Thursday, January 5, 2012
Return To Sender?: Court Of Appeals Of Arkansas Precludes Jury Impeachment Regarding Pre-Existing Knowledge
Upon an inquiry into the validity of a verdict or indictment, a juror may not testify as to any matter or statement occurring during the course of the jury's deliberations or to the effect of anything upon his or any other juror's mind or emotions as influencing him to asset [assent] to or dissent from the verdict or indictment or concerning his mental processes in connection therewith, nor may his affidavit or evidence of any statement by him concerning a matter about which he would be precluded from testifying be received, but a juror may testify on the questions whether extraneous prejudicial information was improperly brought to the jury's attention or whether any outside influence was improperly brought to bear upon any juror.
But, as the recent opinion of the Court of Appeals of Arkansas in Blake v. Shellstorm, 2012 WL 11254 (Ark.App. 2012), makes clear, the exception for "extraneous prejudicial information" covers information acquired after the start of trial, not pre-existing knowledge.In Shellstorm, Scott Blake, a postal employee, was involved in an automobile accident with Jonathan Shellstorm and brought an action against Shellstorm and others seeking damages for his injuries.
Prior to trial, Blake filed a motion in limine seeking to prevent any mention of his medical-insurance coverage, and it is undisputed that insurance was not mentioned at trial. It is also undisputed that Blake did not request or proffer a collateral-source instruction to be given to the jury. The case was submitted to the jury with interrogatories on the issue of negligence, but a general-verdict form with regard to damages. The jury returned a judgment on liability in favor of appellee Whitten but against appellee Shellstrom, and awarded Blake damages in the amount of $10,400.
Blake obtained affidavits from two of the jurors stating that two other jurors, who were unnamed, said during jury deliberations that they had been federal employees and "knew as a matter of fact" that Blake would have health insurance through his employment with the U.S. Postal Service. The affidavits also stated that, during deliberations, one of the affiants asked to send a note to the judge asking if the jury could consider insurance, but the jury "all agreed" that the note did not need to be delivered to the court. One of the affiants further stated that the verdict would have been much larger if the jury had not believed that Blake had insurance.

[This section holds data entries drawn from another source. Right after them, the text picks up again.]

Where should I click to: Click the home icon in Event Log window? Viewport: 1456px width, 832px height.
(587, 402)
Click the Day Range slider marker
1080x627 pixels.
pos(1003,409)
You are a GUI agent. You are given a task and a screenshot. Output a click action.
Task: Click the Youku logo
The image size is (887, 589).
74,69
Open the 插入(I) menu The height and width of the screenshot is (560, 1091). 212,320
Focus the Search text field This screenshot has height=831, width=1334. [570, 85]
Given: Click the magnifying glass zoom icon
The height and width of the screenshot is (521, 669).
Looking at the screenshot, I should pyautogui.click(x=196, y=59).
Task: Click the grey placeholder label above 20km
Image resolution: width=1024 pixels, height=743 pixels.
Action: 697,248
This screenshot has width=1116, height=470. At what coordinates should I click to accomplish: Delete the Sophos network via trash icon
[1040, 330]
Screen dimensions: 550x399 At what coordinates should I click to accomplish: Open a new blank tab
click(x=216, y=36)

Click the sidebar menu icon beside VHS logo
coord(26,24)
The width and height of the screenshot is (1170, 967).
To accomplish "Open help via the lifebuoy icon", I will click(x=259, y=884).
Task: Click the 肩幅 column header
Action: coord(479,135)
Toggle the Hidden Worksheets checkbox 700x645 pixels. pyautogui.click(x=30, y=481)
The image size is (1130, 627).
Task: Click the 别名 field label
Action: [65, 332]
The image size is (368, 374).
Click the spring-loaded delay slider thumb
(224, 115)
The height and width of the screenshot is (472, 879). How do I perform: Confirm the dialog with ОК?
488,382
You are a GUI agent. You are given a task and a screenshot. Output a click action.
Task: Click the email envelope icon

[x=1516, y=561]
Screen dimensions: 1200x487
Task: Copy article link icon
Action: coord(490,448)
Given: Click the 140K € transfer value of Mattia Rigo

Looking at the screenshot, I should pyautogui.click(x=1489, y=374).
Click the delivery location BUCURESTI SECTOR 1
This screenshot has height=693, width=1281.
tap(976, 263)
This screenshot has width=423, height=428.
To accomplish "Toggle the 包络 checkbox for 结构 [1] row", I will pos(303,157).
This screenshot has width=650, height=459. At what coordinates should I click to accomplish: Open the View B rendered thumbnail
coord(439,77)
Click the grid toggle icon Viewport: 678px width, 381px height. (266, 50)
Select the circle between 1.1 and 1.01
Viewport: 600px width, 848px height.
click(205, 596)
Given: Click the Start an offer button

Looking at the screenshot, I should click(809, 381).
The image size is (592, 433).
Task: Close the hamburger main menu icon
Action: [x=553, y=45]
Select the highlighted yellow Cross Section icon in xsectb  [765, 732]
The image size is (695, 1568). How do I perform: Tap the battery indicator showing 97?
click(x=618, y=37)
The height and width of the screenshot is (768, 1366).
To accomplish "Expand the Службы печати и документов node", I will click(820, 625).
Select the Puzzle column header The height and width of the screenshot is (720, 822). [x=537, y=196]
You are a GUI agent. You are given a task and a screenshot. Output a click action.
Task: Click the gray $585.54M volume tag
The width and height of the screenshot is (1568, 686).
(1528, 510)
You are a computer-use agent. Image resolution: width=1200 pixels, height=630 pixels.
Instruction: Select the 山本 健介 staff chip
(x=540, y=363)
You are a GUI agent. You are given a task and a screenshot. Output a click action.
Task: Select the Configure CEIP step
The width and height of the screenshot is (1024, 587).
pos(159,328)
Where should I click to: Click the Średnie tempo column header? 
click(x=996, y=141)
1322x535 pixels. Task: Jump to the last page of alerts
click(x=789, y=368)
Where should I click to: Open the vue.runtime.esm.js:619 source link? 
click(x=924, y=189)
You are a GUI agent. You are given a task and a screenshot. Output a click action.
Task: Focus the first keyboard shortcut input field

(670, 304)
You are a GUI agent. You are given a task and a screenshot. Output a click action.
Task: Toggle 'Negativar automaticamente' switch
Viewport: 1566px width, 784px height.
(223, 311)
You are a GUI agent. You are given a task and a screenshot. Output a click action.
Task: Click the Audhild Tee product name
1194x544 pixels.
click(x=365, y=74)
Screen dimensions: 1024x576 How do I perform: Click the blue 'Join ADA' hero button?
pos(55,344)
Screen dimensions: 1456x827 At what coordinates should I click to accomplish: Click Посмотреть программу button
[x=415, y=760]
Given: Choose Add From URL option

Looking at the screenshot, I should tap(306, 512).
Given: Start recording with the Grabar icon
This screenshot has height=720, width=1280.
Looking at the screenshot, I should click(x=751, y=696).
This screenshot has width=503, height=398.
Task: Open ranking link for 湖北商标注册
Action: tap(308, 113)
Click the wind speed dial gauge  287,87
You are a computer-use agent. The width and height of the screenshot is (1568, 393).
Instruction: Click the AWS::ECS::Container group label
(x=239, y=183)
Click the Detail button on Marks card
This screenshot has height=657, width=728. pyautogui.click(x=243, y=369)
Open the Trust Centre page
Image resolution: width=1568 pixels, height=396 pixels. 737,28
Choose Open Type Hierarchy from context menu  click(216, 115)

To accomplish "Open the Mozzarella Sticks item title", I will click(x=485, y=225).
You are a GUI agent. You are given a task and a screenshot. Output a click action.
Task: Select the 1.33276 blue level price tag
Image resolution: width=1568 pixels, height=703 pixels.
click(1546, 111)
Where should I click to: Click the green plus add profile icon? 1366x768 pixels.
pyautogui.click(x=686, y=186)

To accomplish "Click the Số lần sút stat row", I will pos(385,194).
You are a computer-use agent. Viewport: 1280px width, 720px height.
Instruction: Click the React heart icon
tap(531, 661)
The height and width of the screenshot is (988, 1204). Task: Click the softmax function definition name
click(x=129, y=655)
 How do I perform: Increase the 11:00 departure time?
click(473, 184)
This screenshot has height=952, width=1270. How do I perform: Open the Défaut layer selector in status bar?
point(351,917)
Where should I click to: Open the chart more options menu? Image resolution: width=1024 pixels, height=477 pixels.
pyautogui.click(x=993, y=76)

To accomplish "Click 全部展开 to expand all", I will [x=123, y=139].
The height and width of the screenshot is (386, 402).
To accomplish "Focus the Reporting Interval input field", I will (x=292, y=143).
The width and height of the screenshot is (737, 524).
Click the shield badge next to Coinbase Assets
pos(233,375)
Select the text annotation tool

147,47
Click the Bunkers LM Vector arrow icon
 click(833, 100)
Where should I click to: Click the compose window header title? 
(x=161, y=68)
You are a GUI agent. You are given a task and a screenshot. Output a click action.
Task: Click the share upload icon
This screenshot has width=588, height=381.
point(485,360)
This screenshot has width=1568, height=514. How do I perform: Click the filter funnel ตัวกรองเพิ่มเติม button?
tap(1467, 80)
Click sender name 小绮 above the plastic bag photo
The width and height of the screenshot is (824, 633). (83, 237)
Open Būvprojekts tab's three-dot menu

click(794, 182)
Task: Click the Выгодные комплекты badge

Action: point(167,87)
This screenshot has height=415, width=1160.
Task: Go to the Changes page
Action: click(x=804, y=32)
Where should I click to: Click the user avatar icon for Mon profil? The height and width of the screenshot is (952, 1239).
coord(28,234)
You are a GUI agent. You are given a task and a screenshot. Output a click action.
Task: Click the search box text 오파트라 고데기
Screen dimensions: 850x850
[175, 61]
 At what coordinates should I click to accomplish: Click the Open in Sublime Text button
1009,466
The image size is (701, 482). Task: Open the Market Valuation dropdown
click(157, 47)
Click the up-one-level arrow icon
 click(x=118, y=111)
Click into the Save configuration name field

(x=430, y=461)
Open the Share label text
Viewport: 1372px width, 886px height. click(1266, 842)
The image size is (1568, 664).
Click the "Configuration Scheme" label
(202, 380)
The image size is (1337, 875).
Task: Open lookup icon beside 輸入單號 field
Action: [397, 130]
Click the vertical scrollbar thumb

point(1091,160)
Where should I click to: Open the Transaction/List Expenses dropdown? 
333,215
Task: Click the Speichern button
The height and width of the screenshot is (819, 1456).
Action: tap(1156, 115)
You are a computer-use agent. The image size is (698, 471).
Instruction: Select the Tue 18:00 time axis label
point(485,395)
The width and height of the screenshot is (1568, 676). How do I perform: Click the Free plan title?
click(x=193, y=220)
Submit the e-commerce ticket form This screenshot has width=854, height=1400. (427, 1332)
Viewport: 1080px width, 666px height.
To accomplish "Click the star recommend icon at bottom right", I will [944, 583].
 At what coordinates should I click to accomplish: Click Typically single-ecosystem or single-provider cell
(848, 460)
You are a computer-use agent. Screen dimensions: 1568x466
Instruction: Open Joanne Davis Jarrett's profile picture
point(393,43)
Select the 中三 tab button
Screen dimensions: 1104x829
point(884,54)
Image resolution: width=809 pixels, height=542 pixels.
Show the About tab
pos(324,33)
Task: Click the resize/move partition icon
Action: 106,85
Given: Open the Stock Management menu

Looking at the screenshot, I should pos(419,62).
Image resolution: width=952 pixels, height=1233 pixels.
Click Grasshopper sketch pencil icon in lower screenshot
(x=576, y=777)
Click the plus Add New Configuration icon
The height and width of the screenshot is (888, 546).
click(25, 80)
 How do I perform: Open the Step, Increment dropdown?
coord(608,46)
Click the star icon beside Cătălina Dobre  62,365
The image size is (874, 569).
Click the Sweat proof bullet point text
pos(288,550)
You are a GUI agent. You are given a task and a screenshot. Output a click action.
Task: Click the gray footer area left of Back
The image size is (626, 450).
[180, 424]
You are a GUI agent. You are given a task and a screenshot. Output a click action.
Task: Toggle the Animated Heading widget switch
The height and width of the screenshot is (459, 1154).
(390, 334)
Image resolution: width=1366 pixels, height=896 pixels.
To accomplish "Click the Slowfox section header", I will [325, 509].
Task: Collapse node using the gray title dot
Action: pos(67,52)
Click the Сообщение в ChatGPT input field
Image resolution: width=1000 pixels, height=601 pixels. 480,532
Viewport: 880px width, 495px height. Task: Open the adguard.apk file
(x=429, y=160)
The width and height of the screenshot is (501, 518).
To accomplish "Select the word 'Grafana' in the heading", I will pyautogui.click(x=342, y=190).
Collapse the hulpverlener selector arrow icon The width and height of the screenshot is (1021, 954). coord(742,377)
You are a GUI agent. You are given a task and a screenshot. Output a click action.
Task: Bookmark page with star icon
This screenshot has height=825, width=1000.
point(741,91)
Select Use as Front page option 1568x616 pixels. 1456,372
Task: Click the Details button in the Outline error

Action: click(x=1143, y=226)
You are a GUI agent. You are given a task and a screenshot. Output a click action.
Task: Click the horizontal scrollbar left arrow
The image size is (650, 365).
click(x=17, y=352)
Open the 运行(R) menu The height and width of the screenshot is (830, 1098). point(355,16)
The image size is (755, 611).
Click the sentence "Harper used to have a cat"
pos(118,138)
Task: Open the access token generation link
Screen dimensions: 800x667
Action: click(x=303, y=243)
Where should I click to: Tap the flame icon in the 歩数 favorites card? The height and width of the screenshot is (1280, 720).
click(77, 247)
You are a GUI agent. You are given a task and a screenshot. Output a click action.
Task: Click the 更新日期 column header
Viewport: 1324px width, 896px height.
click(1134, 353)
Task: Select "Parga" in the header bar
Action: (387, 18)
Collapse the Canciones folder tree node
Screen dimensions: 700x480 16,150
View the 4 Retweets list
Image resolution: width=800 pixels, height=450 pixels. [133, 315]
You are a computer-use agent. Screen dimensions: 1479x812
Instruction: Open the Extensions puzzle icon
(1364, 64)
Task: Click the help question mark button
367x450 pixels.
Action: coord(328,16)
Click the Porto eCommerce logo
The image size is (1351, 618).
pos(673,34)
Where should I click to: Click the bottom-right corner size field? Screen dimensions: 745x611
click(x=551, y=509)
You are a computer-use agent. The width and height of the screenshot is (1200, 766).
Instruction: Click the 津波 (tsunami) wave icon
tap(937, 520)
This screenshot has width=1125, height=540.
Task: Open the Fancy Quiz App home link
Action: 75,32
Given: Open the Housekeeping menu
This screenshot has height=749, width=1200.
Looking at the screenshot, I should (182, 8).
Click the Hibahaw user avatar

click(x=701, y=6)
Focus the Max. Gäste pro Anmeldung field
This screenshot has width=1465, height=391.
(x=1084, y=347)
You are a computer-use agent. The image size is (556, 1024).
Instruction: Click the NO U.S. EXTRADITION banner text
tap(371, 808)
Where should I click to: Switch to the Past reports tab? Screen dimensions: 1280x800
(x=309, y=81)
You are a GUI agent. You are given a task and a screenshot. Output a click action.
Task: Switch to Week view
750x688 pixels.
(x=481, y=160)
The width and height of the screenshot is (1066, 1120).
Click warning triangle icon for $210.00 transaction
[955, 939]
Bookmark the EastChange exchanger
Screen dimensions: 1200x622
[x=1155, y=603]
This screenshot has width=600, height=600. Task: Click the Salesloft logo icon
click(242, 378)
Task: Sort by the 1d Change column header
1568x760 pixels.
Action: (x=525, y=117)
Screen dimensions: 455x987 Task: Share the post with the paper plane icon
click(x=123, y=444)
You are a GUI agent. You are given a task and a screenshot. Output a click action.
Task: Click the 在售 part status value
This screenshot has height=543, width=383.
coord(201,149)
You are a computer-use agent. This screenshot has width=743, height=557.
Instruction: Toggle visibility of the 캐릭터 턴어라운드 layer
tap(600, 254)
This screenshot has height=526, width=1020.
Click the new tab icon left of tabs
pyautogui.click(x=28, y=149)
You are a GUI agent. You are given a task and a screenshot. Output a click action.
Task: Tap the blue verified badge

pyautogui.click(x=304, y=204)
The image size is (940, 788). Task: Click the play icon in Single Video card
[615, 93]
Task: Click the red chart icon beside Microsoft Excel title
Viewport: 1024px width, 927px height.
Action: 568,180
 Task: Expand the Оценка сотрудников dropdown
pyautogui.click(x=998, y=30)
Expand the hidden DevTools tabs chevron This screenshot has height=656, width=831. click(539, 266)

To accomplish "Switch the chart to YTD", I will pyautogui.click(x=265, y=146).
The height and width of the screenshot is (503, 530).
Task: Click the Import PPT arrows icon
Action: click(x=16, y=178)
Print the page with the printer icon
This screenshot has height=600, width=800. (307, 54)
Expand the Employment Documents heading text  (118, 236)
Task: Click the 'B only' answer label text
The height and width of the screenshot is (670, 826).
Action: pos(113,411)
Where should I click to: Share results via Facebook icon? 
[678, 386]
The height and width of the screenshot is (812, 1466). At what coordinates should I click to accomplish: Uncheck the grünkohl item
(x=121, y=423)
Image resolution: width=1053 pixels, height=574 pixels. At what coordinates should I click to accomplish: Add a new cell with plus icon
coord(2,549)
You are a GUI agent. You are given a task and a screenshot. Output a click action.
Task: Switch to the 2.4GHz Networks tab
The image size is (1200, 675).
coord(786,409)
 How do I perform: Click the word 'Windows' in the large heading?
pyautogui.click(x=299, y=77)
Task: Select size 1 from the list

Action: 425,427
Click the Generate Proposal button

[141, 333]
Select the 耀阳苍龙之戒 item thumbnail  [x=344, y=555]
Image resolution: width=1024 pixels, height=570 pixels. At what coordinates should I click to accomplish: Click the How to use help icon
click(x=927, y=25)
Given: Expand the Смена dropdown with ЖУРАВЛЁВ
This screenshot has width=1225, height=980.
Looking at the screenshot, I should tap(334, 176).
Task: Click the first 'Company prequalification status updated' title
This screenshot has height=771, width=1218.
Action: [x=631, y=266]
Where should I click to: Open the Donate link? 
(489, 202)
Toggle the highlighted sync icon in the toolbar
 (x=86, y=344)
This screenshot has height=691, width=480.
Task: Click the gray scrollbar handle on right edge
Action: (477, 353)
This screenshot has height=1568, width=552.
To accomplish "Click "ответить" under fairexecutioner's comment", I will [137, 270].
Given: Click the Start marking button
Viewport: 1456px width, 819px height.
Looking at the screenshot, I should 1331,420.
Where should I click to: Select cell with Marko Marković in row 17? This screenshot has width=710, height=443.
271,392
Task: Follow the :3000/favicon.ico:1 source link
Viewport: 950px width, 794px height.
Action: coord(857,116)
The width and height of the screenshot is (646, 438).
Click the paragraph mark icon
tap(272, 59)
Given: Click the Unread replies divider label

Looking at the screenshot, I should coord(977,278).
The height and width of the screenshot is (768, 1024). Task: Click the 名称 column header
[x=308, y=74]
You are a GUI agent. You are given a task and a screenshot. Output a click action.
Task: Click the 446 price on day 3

Blake thereafter moved for a new trial, claiming that the jurors' communicated knowledge constituted extraneous prejudicial information, meaning that jurors could impeach the verdict pursuant to Arkansas Rule of Evidence 606(b). The Court of Appeals of Arkansas disagreed, finding that
The issue of extraneous prejudicial information has arisen most often when jurors have visited an accident scene during trial and reported their observations to other jury members. This case, however, does not involve a juror traveling outside the courthouse to gather extrinsic information. Rather, Blake argues that the jury was exposed to extraneous prejudicial information in the form of two unnamed jurors' statements, allegedly made during jury deliberations, that they had been federal employees and knew Blake would have health insurance through his job at the U.S. Postal Service. We disagree. This court has previously held that knowledge obtained by a juror and brought into the jury room from the ordinary scope of her life experiences, including knowledge obtained through her profession or vocation, does not qualify as "extraneous prejudicial information" as contemplated by Rule 606. In fact, the jury in this case was given the following instruction: "In considering the evidence in this case you are not required to set aside your common knowledge, but you have a right to consider all of the evidence in light of your own observations and experiences in the affairs of life." Because the statements alleged by Blake's affiants clearly fit into this category, Rule 606 prohibited the circuit court from considering Blake's affidavits, and there was no evidence of juror misconduct upon which to grant a new trial.